◆ **Exercise task**: Find each line in the rows below that contains the word "will", and copy those lines out in full.

◆ **Available records**:
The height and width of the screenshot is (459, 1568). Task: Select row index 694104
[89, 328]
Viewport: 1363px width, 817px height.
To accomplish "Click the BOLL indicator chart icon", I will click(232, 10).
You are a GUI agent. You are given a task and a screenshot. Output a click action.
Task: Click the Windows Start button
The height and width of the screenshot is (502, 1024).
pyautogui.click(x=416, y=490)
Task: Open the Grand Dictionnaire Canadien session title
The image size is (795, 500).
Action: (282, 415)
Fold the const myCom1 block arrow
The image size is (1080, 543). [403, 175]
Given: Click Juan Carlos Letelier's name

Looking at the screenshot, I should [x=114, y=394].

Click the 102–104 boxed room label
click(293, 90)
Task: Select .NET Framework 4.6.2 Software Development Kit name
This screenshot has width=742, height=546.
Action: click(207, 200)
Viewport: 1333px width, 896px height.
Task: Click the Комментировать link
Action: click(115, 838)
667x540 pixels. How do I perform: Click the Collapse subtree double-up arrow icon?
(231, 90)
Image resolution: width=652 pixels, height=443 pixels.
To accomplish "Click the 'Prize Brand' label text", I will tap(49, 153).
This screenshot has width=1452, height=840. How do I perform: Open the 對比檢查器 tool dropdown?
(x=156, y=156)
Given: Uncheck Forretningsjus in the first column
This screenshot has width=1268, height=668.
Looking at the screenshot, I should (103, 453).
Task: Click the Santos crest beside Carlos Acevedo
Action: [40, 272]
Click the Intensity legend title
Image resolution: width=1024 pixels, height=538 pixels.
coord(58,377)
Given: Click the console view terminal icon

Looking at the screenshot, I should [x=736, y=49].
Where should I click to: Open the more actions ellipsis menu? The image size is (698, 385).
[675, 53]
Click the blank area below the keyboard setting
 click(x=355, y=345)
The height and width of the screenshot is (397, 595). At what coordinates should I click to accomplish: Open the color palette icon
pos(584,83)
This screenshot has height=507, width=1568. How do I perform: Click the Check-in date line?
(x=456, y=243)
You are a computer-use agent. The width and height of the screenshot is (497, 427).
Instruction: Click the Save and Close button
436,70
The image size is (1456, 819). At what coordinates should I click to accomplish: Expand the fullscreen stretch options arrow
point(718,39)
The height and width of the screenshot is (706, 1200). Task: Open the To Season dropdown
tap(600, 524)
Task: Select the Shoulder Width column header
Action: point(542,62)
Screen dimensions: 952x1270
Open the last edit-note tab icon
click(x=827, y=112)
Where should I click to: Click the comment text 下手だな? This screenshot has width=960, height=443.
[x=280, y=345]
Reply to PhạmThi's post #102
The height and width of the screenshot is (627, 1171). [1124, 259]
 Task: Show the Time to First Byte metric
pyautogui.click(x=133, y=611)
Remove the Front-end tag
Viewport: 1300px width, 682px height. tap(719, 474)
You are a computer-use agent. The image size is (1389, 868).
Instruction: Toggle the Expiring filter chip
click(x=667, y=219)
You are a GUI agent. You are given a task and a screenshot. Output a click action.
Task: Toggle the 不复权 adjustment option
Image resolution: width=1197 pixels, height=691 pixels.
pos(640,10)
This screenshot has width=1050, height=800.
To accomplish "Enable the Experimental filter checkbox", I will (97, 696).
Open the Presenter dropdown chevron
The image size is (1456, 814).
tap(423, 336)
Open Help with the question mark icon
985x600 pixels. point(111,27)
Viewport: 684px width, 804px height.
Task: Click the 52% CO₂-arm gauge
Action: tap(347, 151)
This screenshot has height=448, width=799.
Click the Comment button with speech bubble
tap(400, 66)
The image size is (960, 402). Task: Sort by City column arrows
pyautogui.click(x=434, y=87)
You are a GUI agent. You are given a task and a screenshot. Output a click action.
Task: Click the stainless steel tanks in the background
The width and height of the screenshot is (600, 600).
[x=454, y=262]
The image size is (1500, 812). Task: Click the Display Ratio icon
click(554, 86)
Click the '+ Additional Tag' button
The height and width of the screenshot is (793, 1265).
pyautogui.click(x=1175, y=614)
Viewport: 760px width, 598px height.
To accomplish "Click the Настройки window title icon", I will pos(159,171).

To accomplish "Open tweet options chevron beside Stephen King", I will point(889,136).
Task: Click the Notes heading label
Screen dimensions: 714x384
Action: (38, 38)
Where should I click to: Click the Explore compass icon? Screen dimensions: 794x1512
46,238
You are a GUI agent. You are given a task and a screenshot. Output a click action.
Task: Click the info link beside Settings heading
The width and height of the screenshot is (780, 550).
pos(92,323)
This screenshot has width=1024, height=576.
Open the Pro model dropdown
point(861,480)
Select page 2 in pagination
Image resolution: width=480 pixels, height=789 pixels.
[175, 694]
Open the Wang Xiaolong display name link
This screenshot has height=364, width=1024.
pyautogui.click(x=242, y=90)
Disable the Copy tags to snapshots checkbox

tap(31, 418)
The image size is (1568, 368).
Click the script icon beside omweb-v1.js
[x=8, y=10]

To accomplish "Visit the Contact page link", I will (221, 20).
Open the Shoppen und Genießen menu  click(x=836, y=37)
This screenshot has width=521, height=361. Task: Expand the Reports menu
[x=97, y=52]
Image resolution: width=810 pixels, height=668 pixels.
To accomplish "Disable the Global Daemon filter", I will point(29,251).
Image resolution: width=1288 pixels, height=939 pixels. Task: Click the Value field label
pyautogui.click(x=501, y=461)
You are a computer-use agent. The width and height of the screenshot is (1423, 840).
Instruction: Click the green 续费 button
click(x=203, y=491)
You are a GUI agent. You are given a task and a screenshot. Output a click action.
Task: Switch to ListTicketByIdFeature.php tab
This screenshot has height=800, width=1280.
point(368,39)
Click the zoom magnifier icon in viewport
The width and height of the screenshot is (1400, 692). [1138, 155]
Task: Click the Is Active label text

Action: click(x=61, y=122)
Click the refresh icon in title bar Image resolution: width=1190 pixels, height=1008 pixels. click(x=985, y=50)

◆ **Task result**:
To accomplish "Click the BOLL indicator chart icon", I will click(232, 10).
To accomplish "Click the 'Prize Brand' label text", I will tap(49, 153).
To accomplish "Enable the Experimental filter checkbox", I will (97, 696).
To accomplish "Click the Настройки window title icon", I will pos(159,171).
To accomplish "Open tweet options chevron beside Stephen King", I will point(889,136).
To accomplish "Visit the Contact page link", I will (221, 20).
To accomplish "Disable the Global Daemon filter", I will point(29,251).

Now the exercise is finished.